Using the information
- a) Answer these questions about the passage on Gill's research and teaching:
(i) In which journal and year did the article on phlebotomy volume in the PICU appear?
(ii) Who co-wrote "A Methodological Manifesto for Public Administration" with Gill?
(iii) Which two groups of students take Gill's graduate-level statistics courses at SPA?
- b) Extend the passage on Gill's research and teaching past its final paragraph.

Selected excerpt
________

Gill considers one of these interdisciplinary pieces particularly impactful. In “Controlling Phlebotomy Volume Diminishes PICU Transfusion: Implementation Processes and Impact,” published in 2017 in the journal Pediatrics, he and co-authors identified safeguards against overdrawing blood from sick infants.
“My co-authors worked in the pediatric intensive care unit (PICU) at Washington University, St. Louis,” he said. “I actually spent a lot of time there . . . and it's a super powerful experience. The attending physicians work across three rotations, and any of these may order a blood test. Also, if the nurse draws too little blood, the lab will ask for a redraw, so they tend to overdraw blood to prevent that. The outcome was screamingly obvious. You just don't want to draw too much blood out of sick babies.”
Gill’s heavy CV also includes “A Methodological Manifesto for Public Administration,” written with SPA Distinguished Professor Ken Meier, which called out methodological mistakes in public administration scholarship.
At SPA, Gill teaches graduate-level statistics courses to a mix of social science PhD students and data science master students, and they all get the same advice.
“A really great intellectual combination, whether you want to work in industry or academia, is to combine a serious, deep technical skill with some deep social science interest: some aspect of human behavior, human biology, human interaction, or human cognition,” said Gill. “That is the winning career combination for the 21st century.”

________

Saved entries

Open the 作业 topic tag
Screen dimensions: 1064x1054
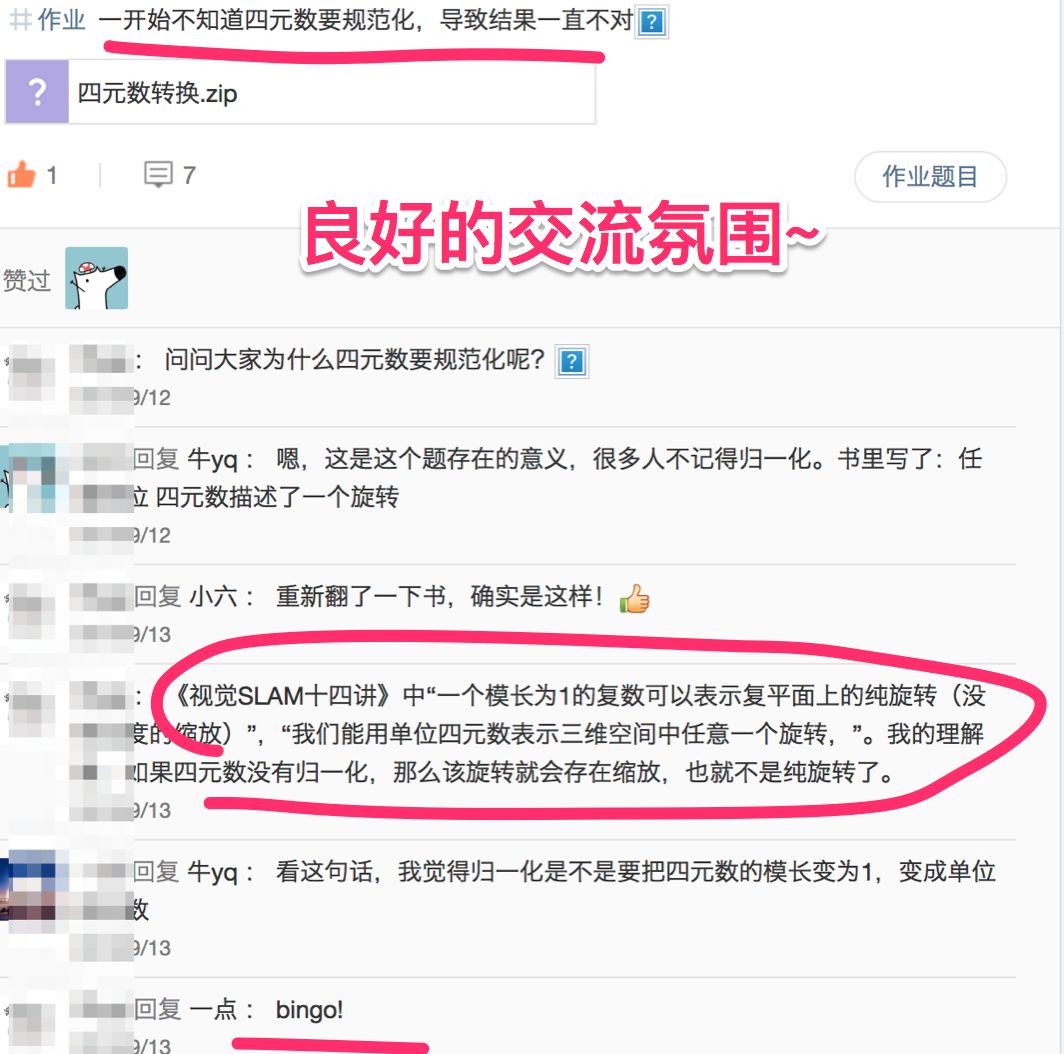[x=61, y=19]
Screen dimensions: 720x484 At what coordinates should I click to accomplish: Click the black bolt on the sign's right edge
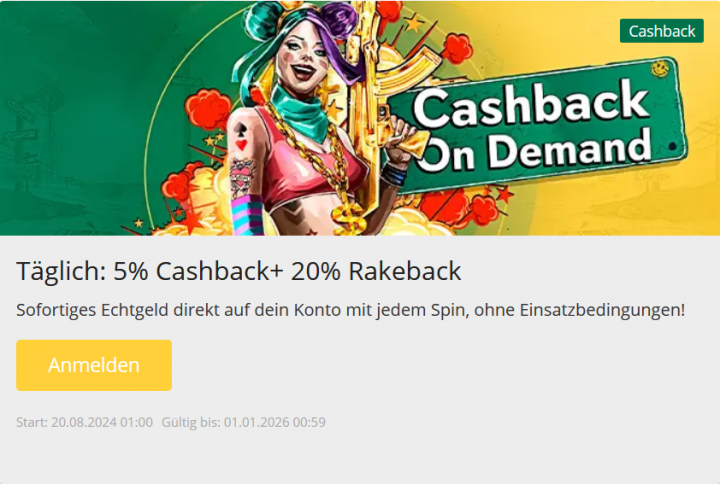pos(672,147)
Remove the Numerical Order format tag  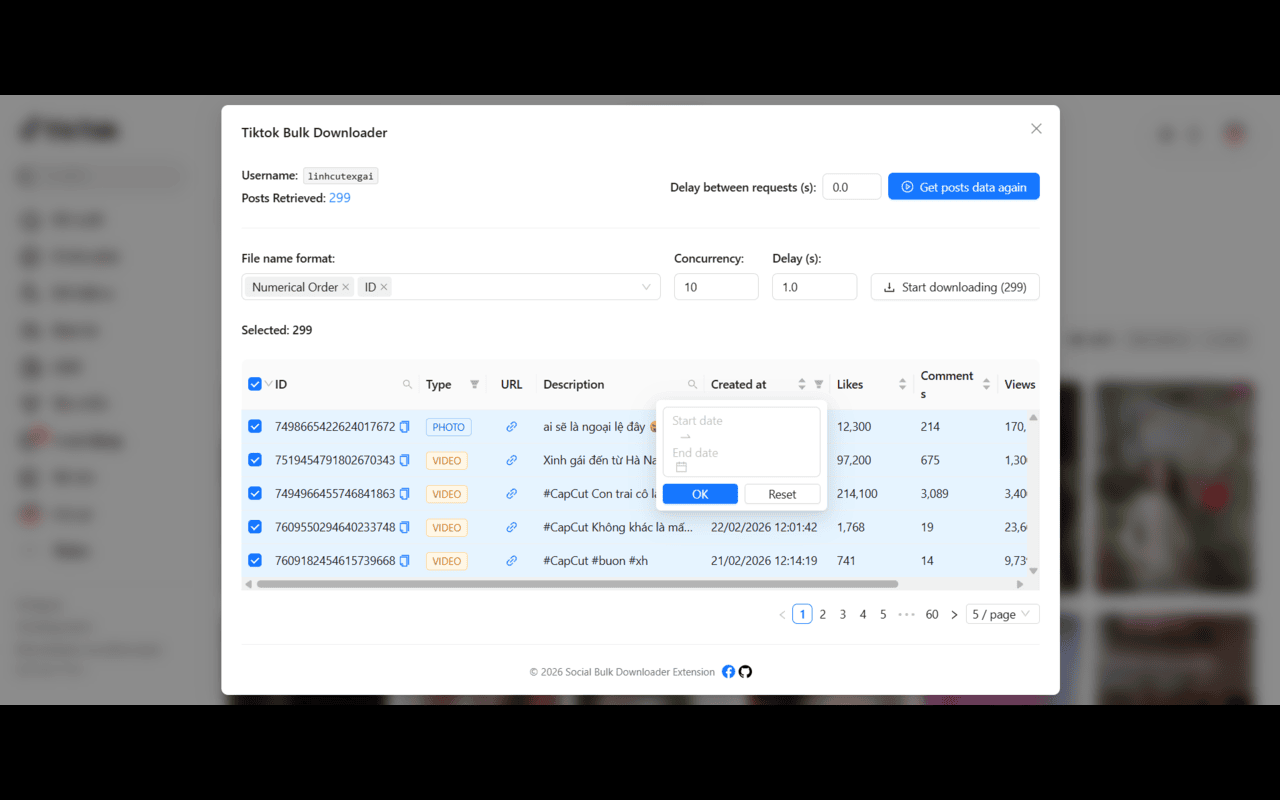click(345, 286)
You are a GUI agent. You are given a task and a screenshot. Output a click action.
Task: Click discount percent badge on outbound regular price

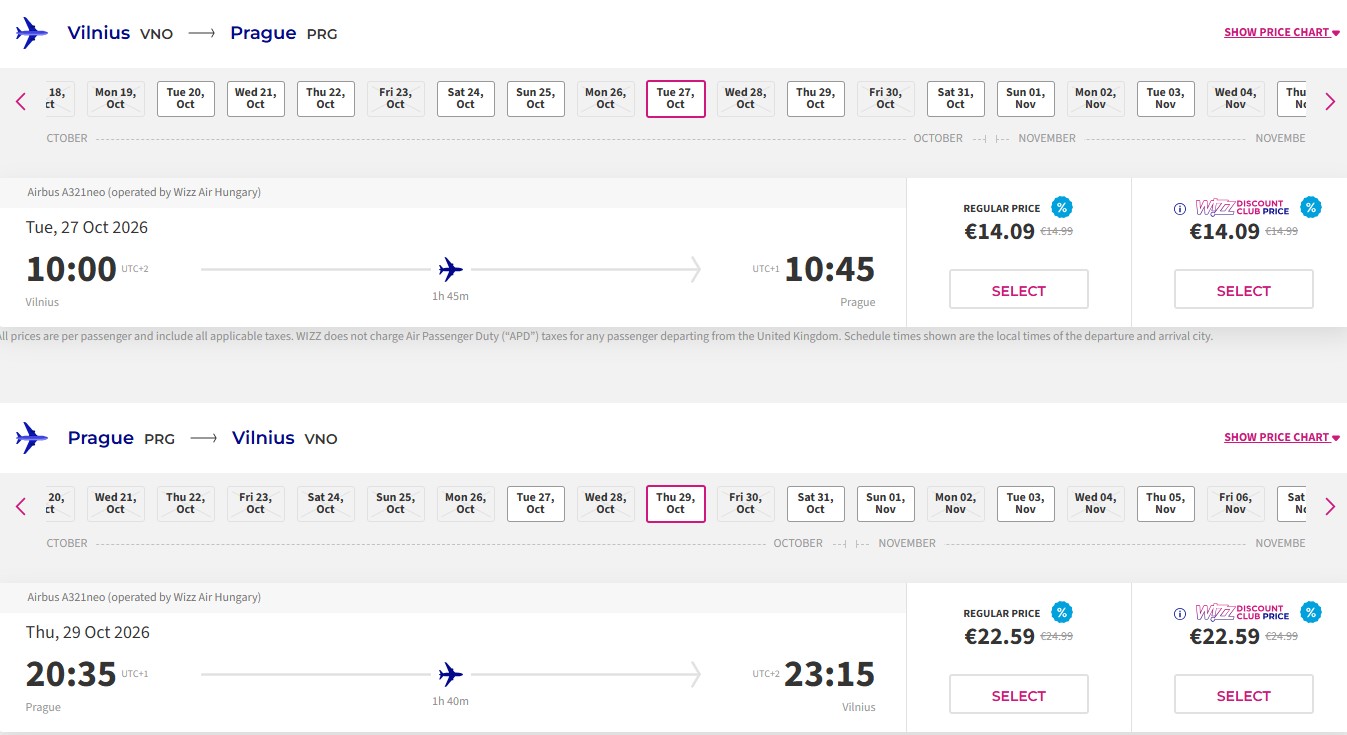pos(1062,208)
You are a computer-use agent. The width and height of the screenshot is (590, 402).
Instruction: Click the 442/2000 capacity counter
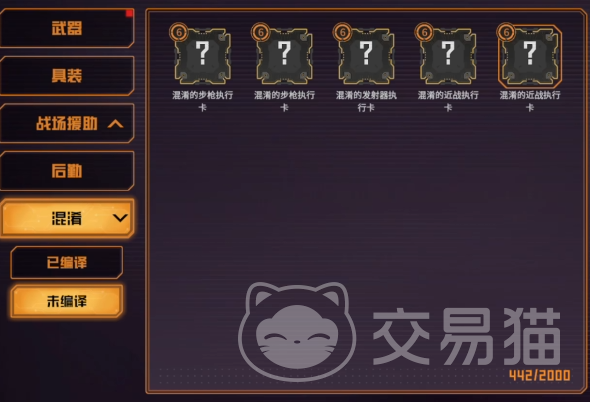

________

Set of answers
- a)
(i) The journal Pediatrics, in 2017.
(ii) SPA Distinguished Professor Ken Meier.
(iii) Social science PhD students and data science master students.

- b)
While passion and ideology may bring young people to D.C., it alone won’t keep them there, he argued.
“You can't stay in this city unless you marry your passion with some technical skill,” Gill explained. “Sure, you're passionate about economic development, women's reproductive rights, foreign policy, or gun control, and I love that. But you can't stay here unless you have something else to offer. Employers aren't going to keep you. Take what you love and put a technical skill on top of it, and you will thrive in highly competitive Washington.”
Gill has supervised around 30 PhD students over the course of his career, and left them all as applied statisticians, with skill sets in statistics, data science, AI, mathematics, or computation.
“My PhD students in the government department here take every [math or computer science] machine learning class they can fit into their schedule,” said Gill. “Then I encourage them to study whatever they want in humans, biomedically, socially, or politically.”
Gill encourages his students to pick up as many methodological tools as possible, for two reasons. First, scholars should learn to use these tools before they are on the tenure clock and needing to produce papers, to avoid the need for on-the-fly training. Secondly, competence in a variety of these tools can widen their potential base of coauthors.
Antisemitism Decoded
Sometimes Gill’s work reveals the darker side of human behavior. As part of the AU Signature Research Initiative, Gill, in partnership with colleagues in the computer science and journalism departments, received funding to create tools for decoding antisemitic language online. The team has produced four papers, an app, two large surveys, and heavy qualitative work, to provide tools to be used by the U.S. Holocaust Museum and the Southern Poverty Law Center, among others.
“These antisemitic terms tend to have a life cycle,” Gill explained. “They're initially used by a small in-group. Then the group widens, and one of two things happens. Sometimes they go into the public lexicon, and sometimes they just die off.”
For example, the phrase “cultural Marxism,” first limited to obscure online spaces, has grown so common that a current member of Congress has published a book with the term in the title.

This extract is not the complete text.